СЕМАНТИЧЕСКАЯ РАЗМЕТКА НАЦИОНАЛЬНОГО КОРПУСА ЧУВАШСКОГО ЯЗЫКА

Научная статья

Желтов Павел Валерианович

DOI:

https://doi.org/10.18454/RULB.7.35

Выпуск: № 3 (7), 2016

PDF

Желтов Павел Валерианович

Чувашский государственный университет им. И.Н. Ульянова

Аннотация

В статье описана система семантических тэгов, готовых для использования в национальном корпусе чувашского языка. Этот подход основан на семантической классификации лексики и является универсальным и применимым к любым языкам. Практическая польза разметки словаря и текстового корпуса заключается в улучшении качества поиска и расширения пользовательских возможностей. Разметка и семантическая классификация должны быть ориентированы на какую-либо парадигму программирования. Мы выбрали функциональную парадигму.

Ключевые слова:

национальный корпус, сементические тэги, семантическая классификация, тезаурус, лексика.

In the paper we develop approaches towards the semantic classification for the National Corpora of the Chuvash language. The publication was made in the scope of the scientific project №15-04-00532 supported by the Russian Foundation for Humanities (RFH).

The semantic tagging of national corporas greatly improves the quality of search and enlarges user’s facilities when requesting linguistic information. The semantic information about each lexem, that makes an entry, is represented as a set of semantic markups or tags and usually reflects it in the semantic classification of a language’s lexicon.

The problem is the creation of an axiomatic basis of such a classification, i.e. a minimal set of semantic tags through which other semantic tags can be defined. The fact is that no one can a priori think out such a classification for a language that will be universal and will not lack some semantic classes or subgroups.

Usually, when creating a semantic classification for a dictionary or a thesaurus, one divides the lexicon on topics, which are called semantic classes, and creates if needed subgroups in each of the classes. These subgroups are tagged as well and the system of tags can be applied to a dictionary or a thesaurus. If a lexem is not appropriate to any existing semantic subgroup in a class, but is appropriate to the parent class, one can either create a new subgroup and a new semantic tag for it, or use the semantic tag of the class to which the lexem is more or less appropriate.

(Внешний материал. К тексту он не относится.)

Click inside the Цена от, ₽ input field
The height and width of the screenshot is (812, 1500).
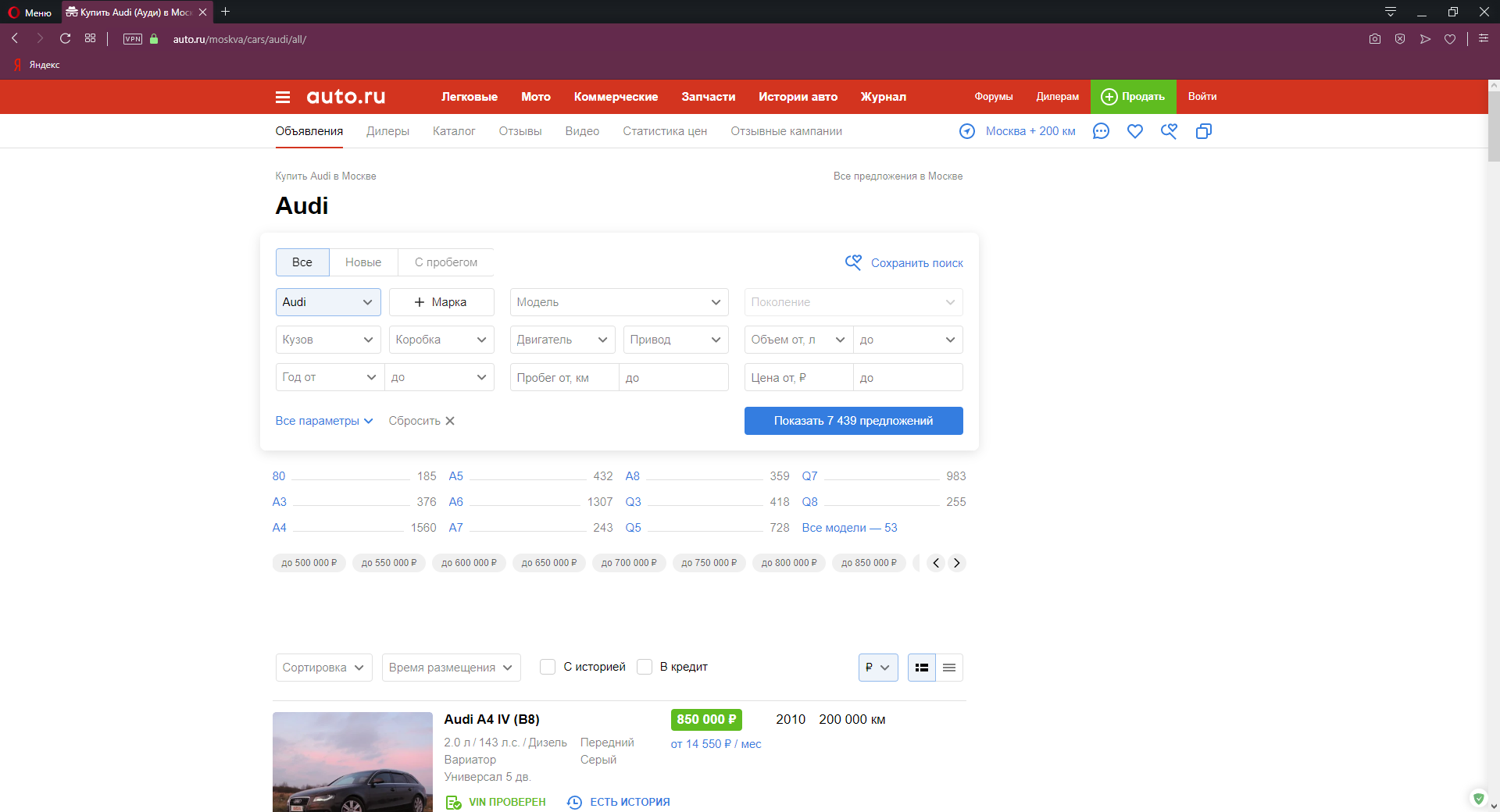797,377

Such a semantic classification, where there exists an axiomatic basis of semantic classes through which other classes can be defined, is called a logically extendable one or an axiomatic oriented one. Its main logical function/operation is a logical and semantical recursion. One can tell that it represents a semantic space.

Otherwise, when a semantic classification is not axiomatic oriented, it can be called an enumerable set.

Its two main logical operations are the inclusion and exclusion operations.

In our corpora we have chosen an axiomatic oriented classification for Chuvash language lexicon.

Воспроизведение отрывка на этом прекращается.